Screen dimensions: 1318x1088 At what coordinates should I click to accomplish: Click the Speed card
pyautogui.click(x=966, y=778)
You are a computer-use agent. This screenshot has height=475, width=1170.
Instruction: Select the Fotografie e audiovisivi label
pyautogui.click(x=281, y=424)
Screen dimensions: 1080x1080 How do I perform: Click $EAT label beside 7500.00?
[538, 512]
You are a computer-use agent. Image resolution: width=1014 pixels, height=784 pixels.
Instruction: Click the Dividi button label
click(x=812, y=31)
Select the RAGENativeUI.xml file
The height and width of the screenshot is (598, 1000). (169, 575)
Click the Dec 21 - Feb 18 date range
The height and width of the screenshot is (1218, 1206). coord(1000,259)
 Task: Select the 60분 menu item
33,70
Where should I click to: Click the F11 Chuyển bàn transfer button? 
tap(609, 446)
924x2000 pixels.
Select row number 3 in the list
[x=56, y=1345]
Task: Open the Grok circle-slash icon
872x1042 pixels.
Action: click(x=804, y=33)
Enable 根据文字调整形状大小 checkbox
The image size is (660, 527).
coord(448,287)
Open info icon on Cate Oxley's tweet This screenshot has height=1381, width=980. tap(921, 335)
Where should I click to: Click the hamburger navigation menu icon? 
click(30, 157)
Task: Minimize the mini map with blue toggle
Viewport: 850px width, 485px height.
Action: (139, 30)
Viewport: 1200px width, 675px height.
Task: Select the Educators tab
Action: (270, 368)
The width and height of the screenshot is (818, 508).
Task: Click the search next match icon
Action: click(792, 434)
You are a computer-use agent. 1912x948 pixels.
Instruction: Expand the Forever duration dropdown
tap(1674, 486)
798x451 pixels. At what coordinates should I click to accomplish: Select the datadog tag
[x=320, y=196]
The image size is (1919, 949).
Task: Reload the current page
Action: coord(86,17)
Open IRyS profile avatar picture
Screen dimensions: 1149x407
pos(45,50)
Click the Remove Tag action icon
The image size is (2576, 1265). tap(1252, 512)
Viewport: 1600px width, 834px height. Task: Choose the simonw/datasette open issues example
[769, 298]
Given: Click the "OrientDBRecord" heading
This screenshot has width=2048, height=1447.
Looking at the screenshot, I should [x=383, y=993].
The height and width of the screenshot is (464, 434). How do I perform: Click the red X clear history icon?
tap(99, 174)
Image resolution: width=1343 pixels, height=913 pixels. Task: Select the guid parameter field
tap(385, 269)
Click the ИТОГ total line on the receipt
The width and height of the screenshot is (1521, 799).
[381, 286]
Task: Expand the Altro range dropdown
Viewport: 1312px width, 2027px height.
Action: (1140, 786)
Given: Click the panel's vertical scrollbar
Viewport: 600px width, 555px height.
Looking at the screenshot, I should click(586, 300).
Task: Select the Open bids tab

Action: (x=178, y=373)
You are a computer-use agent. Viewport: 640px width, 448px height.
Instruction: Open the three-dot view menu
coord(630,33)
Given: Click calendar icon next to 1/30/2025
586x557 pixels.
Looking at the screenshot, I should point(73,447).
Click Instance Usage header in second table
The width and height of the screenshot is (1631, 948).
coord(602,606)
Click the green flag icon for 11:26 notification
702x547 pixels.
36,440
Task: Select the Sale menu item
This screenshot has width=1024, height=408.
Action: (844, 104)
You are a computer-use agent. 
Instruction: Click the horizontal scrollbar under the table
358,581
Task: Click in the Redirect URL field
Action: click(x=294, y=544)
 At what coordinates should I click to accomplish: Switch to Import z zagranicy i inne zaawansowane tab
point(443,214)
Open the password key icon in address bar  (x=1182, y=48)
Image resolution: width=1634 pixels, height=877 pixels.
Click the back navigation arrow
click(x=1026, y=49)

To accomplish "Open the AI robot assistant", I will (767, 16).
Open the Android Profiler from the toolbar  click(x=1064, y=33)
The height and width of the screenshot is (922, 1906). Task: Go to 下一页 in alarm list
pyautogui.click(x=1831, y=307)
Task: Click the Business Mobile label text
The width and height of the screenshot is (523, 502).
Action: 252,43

---------------

What the exercise asks: Where the listing above reaches the line that contains "You are a computer-use agent. Image", start retyping, and finish with the line that contains "Open info icon"; reproduce those lines exactly and no others.

Written solution:
You are a computer-use agent. Image resolution: width=1014 pixels, height=784 pixels.
Instruction: Click the Dividi button label
click(x=812, y=31)
Select the RAGENativeUI.xml file
The height and width of the screenshot is (598, 1000). (169, 575)
Click the Dec 21 - Feb 18 date range
The height and width of the screenshot is (1218, 1206). coord(1000,259)
 Task: Select the 60분 menu item
33,70
Where should I click to: Click the F11 Chuyển bàn transfer button? 
tap(609, 446)
924x2000 pixels.
Select row number 3 in the list
[x=56, y=1345]
Task: Open the Grok circle-slash icon
872x1042 pixels.
Action: click(x=804, y=33)
Enable 根据文字调整形状大小 checkbox
The image size is (660, 527).
coord(448,287)
Open info icon on Cate Oxley's tweet This screenshot has height=1381, width=980. tap(921, 335)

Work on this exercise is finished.